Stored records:
= = = = = = =

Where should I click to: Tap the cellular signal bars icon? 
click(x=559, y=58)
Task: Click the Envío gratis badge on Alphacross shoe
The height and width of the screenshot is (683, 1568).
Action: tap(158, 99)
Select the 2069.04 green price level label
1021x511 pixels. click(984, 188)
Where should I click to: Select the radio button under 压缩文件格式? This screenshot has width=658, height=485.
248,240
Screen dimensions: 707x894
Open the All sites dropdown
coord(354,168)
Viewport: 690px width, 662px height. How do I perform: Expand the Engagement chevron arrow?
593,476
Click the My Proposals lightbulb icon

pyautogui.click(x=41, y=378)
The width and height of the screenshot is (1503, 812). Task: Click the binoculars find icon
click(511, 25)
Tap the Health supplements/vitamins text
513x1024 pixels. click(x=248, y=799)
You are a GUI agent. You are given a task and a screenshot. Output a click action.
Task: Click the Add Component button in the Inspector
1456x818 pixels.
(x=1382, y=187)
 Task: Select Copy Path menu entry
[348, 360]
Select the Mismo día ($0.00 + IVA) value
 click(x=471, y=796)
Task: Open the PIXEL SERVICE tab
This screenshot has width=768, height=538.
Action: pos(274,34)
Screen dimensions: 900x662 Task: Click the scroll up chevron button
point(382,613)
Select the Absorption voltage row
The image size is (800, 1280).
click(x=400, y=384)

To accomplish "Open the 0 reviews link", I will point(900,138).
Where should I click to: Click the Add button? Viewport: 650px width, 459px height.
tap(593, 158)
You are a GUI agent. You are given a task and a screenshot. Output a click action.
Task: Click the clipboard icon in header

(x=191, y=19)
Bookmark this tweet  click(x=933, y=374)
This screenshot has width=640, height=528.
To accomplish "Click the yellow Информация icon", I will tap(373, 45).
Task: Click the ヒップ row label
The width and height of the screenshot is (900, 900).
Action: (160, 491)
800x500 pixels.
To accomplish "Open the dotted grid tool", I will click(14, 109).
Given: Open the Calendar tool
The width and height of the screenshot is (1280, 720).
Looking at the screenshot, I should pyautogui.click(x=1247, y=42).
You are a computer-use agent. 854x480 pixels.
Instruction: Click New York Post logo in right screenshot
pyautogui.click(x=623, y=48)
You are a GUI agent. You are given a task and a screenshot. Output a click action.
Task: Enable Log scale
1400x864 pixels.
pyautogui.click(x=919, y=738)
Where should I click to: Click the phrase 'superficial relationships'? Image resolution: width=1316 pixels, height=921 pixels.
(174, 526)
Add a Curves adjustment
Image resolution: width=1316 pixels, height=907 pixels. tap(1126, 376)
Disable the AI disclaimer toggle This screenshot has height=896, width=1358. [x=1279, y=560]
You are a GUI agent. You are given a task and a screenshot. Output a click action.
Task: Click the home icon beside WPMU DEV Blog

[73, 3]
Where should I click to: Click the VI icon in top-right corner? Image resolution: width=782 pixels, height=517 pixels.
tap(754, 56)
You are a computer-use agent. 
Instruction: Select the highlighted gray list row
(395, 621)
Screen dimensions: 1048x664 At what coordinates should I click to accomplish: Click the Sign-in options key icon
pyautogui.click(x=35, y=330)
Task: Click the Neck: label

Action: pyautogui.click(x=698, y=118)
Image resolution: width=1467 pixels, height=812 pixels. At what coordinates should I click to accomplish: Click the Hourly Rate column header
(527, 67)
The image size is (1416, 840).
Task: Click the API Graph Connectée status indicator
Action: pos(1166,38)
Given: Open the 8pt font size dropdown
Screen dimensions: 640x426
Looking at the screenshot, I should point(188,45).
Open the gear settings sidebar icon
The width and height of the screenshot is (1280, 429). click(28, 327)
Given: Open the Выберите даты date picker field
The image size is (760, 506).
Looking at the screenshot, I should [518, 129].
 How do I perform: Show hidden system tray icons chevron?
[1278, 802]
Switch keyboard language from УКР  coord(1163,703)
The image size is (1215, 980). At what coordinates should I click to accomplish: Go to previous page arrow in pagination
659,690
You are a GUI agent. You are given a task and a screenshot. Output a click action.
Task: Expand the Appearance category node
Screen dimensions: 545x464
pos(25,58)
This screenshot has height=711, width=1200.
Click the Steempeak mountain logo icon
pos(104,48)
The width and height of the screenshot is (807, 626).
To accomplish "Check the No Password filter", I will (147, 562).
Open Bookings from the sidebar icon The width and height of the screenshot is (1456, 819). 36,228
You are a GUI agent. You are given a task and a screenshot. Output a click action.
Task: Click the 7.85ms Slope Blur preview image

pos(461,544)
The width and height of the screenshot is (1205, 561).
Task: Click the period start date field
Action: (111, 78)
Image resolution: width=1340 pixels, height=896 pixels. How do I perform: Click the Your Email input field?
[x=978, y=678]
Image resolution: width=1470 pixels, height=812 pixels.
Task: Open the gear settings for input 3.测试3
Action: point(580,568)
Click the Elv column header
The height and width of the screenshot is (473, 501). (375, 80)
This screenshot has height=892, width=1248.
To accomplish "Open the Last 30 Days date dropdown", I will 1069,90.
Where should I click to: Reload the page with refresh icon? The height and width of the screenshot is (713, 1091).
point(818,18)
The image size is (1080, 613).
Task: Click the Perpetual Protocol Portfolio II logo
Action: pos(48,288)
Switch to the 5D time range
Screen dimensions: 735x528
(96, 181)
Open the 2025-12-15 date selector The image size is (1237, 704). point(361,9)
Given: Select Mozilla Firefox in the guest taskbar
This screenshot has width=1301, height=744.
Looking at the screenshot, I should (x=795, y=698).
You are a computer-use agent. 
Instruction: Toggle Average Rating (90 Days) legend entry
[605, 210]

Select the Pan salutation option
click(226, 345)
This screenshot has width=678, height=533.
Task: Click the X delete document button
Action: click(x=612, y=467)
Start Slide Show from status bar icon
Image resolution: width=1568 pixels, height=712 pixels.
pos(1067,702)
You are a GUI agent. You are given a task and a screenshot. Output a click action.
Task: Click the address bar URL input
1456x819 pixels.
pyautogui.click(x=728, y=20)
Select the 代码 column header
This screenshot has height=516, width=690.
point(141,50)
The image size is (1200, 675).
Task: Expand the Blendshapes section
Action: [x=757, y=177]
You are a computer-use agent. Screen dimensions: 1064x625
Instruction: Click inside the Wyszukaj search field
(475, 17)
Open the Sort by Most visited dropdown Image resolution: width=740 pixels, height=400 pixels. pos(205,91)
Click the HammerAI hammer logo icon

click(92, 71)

= = = = = = =

**Set problem**: Arrange every line of the records above as a Markdown table with the columns "Row" and "Line", numbering the rows in order. Leave out the blank lines.

**Complete answer**:
| Row | Line |
|---|---|
| 1 | Where should I click to: Tap the cellular signal bars icon?  |
| 2 | click(x=559, y=58) |
| 3 | Task: Click the Envío gratis badge on Alphacross shoe |
| 4 | The height and width of the screenshot is (683, 1568). |
| 5 | Action: tap(158, 99) |
| 6 | Select the 2069.04 green price level label |
| 7 | 1021x511 pixels. click(984, 188) |
| 8 | Where should I click to: Select the radio button under 压缩文件格式? This screenshot has width=658, height=485. |
| 9 | 248,240 |
| 10 | Screen dimensions: 707x894 |
| 11 | Open the All sites dropdown |
| 12 | coord(354,168) |
| 13 | Viewport: 690px width, 662px height. How do I perform: Expand the Engagement chevron arrow? |
| 14 | 593,476 |
| 15 | Click the My Proposals lightbulb icon |
| 16 | pyautogui.click(x=41, y=378) |
| 17 | The width and height of the screenshot is (1503, 812). Task: Click the binoculars find icon |
| 18 | click(511, 25) |
| 19 | Tap the Health supplements/vitamins text |
| 20 | 513x1024 pixels. click(x=248, y=799) |
| 21 | You are a GUI agent. You are given a task and a screenshot. Output a click action. |
| 22 | Task: Click the Add Component button in the Inspector |
| 23 | 1456x818 pixels. |
| 24 | (x=1382, y=187) |
| 25 |  Task: Select Copy Path menu entry |
| 26 | [348, 360] |
| 27 | Select the Mismo día ($0.00 + IVA) value |
| 28 |  click(x=471, y=796) |
| 29 | Task: Open the PIXEL SERVICE tab |
| 30 | This screenshot has width=768, height=538. |
| 31 | Action: pos(274,34) |
| 32 | Screen dimensions: 900x662 Task: Click the scroll up chevron button |
| 33 | point(382,613) |
| 34 | Select the Absorption voltage row |
| 35 | The image size is (800, 1280). |
| 36 | click(x=400, y=384) |
| 37 | To accomplish "Open the 0 reviews link", I will point(900,138). |
| 38 | Where should I click to: Click the Add button? Viewport: 650px width, 459px height. |
| 39 | tap(593, 158) |
| 40 | You are a GUI agent. You are given a task and a screenshot. Output a click action. |
| 41 | Task: Click the clipboard icon in header |
| 42 | (x=191, y=19) |
| 43 | Bookmark this tweet  click(x=933, y=374) |
| 44 | This screenshot has width=640, height=528. |
| 45 | To accomplish "Click the yellow Информация icon", I will tap(373, 45). |
| 46 | Task: Click the ヒップ row label |
| 47 | The width and height of the screenshot is (900, 900). |
| 48 | Action: (160, 491) |
| 49 | 800x500 pixels. |
| 50 | To accomplish "Open the dotted grid tool", I will click(14, 109). |
| 51 | Given: Open the Calendar tool |
| 52 | The width and height of the screenshot is (1280, 720). |
| 53 | Looking at the screenshot, I should pyautogui.click(x=1247, y=42). |
| 54 | You are a computer-use agent. 854x480 pixels. |
| 55 | Instruction: Click New York Post logo in right screenshot |
| 56 | pyautogui.click(x=623, y=48) |
| 57 | You are a GUI agent. You are given a task and a screenshot. Output a click action. |
| 58 | Task: Enable Log scale |
| 59 | 1400x864 pixels. |
| 60 | pyautogui.click(x=919, y=738) |
| 61 | Where should I click to: Click the phrase 'superficial relationships'? Image resolution: width=1316 pixels, height=921 pixels. |
| 62 | (174, 526) |
| 63 | Add a Curves adjustment |
| 64 | Image resolution: width=1316 pixels, height=907 pixels. tap(1126, 376) |
| 65 | Disable the AI disclaimer toggle This screenshot has height=896, width=1358. [x=1279, y=560] |
| 66 | You are a GUI agent. You are given a task and a screenshot. Output a click action. |
| 67 | Task: Click the home icon beside WPMU DEV Blog |
| 68 | [73, 3] |
| 69 | Where should I click to: Click the VI icon in top-right corner? Image resolution: width=782 pixels, height=517 pixels. |
| 70 | tap(754, 56) |
| 71 | You are a computer-use agent.  |
| 72 | Instruction: Select the highlighted gray list row |
| 73 | (395, 621) |
| 74 | Screen dimensions: 1048x664 At what coordinates should I click to accomplish: Click the Sign-in options key icon |
| 75 | pyautogui.click(x=35, y=330) |
| 76 | Task: Click the Neck: label |
| 77 | Action: pyautogui.click(x=698, y=118) |
| 78 | Image resolution: width=1467 pixels, height=812 pixels. At what coordinates should I click to accomplish: Click the Hourly Rate column header |
| 79 | (527, 67) |
| 80 | The image size is (1416, 840). |
| 81 | Task: Click the API Graph Connectée status indicator |
| 82 | Action: pos(1166,38) |
| 83 | Given: Open the 8pt font size dropdown |
| 84 | Screen dimensions: 640x426 |
| 85 | Looking at the screenshot, I should point(188,45). |
| 86 | Open the gear settings sidebar icon |
| 87 | The width and height of the screenshot is (1280, 429). click(28, 327) |
| 88 | Given: Open the Выберите даты date picker field |
| 89 | The image size is (760, 506). |
| 90 | Looking at the screenshot, I should [518, 129]. |
| 91 |  How do I perform: Show hidden system tray icons chevron? |
| 92 | [1278, 802] |
| 93 | Switch keyboard language from УКР  coord(1163,703) |
| 94 | The image size is (1215, 980). At what coordinates should I click to accomplish: Go to previous page arrow in pagination |
| 95 | 659,690 |
| 96 | You are a GUI agent. You are given a task and a screenshot. Output a click action. |
| 97 | Task: Expand the Appearance category node |
| 98 | Screen dimensions: 545x464 |
| 99 | pos(25,58) |
| 100 | This screenshot has height=711, width=1200. |
| 101 | Click the Steempeak mountain logo icon |
| 102 | pos(104,48) |
| 103 | The width and height of the screenshot is (807, 626). |
| 104 | To accomplish "Check the No Password filter", I will (147, 562). |
| 105 | Open Bookings from the sidebar icon The width and height of the screenshot is (1456, 819). 36,228 |
| 106 | You are a GUI agent. You are given a task and a screenshot. Output a click action. |
| 107 | Task: Click the 7.85ms Slope Blur preview image |
| 108 | pos(461,544) |
| 109 | The width and height of the screenshot is (1205, 561). |
| 110 | Task: Click the period start date field |
| 111 | Action: (111, 78) |
| 112 | Image resolution: width=1340 pixels, height=896 pixels. How do I perform: Click the Your Email input field? |
| 113 | [x=978, y=678] |
| 114 | Image resolution: width=1470 pixels, height=812 pixels. |
| 115 | Task: Open the gear settings for input 3.测试3 |
| 116 | Action: point(580,568) |
| 117 | Click the Elv column header |
| 118 | The height and width of the screenshot is (473, 501). (375, 80) |
| 119 | This screenshot has height=892, width=1248. |
| 120 | To accomplish "Open the Last 30 Days date dropdown", I will 1069,90. |
| 121 | Where should I click to: Reload the page with refresh icon? The height and width of the screenshot is (713, 1091). |
| 122 | point(818,18) |
| 123 | The image size is (1080, 613). |
| 124 | Task: Click the Perpetual Protocol Portfolio II logo |
| 125 | Action: pos(48,288) |
| 126 | Switch to the 5D time range |
| 127 | Screen dimensions: 735x528 |
| 128 | (96, 181) |
| 129 | Open the 2025-12-15 date selector The image size is (1237, 704). point(361,9) |
| 130 | Given: Select Mozilla Firefox in the guest taskbar |
| 131 | This screenshot has width=1301, height=744. |
| 132 | Looking at the screenshot, I should (x=795, y=698). |
| 133 | You are a computer-use agent.  |
| 134 | Instruction: Toggle Average Rating (90 Days) legend entry |
| 135 | [605, 210] |
| 136 | Select the Pan salutation option |
| 137 | click(226, 345) |
| 138 | This screenshot has width=678, height=533. |
| 139 | Task: Click the X delete document button |
| 140 | Action: click(x=612, y=467) |
| 141 | Start Slide Show from status bar icon |
| 142 | Image resolution: width=1568 pixels, height=712 pixels. |
| 143 | pos(1067,702) |
| 144 | You are a GUI agent. You are given a task and a screenshot. Output a click action. |
| 145 | Task: Click the address bar URL input |
| 146 | 1456x819 pixels. |
| 147 | pyautogui.click(x=728, y=20) |
| 148 | Select the 代码 column header |
| 149 | This screenshot has height=516, width=690. |
| 150 | point(141,50) |
| 151 | The image size is (1200, 675). |
| 152 | Task: Expand the Blendshapes section |
| 153 | Action: [x=757, y=177] |
| 154 | You are a computer-use agent. Screen dimensions: 1064x625 |
| 155 | Instruction: Click inside the Wyszukaj search field |
| 156 | (475, 17) |
| 157 | Open the Sort by Most visited dropdown Image resolution: width=740 pixels, height=400 pixels. pos(205,91) |
| 158 | Click the HammerAI hammer logo icon |
| 159 | click(92, 71) |